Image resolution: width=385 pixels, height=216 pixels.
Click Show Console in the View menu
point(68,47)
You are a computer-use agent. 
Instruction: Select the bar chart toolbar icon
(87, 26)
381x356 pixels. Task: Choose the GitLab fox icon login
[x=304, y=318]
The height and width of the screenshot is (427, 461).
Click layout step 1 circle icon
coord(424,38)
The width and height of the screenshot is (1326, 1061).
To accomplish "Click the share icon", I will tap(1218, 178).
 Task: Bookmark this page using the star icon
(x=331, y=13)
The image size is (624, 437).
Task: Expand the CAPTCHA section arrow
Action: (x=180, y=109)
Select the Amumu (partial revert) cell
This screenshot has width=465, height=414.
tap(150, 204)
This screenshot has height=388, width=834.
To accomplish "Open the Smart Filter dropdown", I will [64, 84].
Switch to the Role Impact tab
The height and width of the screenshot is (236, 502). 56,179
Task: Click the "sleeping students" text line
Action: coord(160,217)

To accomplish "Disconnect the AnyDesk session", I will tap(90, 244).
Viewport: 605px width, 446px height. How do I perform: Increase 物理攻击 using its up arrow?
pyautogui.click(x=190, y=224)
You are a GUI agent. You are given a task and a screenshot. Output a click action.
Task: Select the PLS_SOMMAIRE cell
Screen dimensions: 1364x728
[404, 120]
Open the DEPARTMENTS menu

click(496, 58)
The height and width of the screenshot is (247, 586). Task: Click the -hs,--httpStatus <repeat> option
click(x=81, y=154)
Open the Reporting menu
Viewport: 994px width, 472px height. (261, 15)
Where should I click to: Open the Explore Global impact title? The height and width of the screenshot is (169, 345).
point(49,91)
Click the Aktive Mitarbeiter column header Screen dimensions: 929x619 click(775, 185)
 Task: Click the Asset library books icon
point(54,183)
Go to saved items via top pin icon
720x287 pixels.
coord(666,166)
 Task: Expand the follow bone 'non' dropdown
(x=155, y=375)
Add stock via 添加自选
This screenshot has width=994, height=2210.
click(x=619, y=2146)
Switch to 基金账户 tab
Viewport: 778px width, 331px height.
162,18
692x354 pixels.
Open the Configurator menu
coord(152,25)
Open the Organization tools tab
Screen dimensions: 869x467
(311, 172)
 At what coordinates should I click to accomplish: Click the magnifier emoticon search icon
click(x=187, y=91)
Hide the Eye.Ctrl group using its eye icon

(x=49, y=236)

* * * *

TASK DESCRIPTION: Please find every line in the records above that contains the word "Open" and copy each of those lines.

TASK OUTPUT:
To accomplish "Open the Smart Filter dropdown", I will [64, 84].
Open the DEPARTMENTS menu
Open the Reporting menu
Where should I click to: Open the Explore Global impact title? The height and width of the screenshot is (169, 345).
Open the Configurator menu
Open the Organization tools tab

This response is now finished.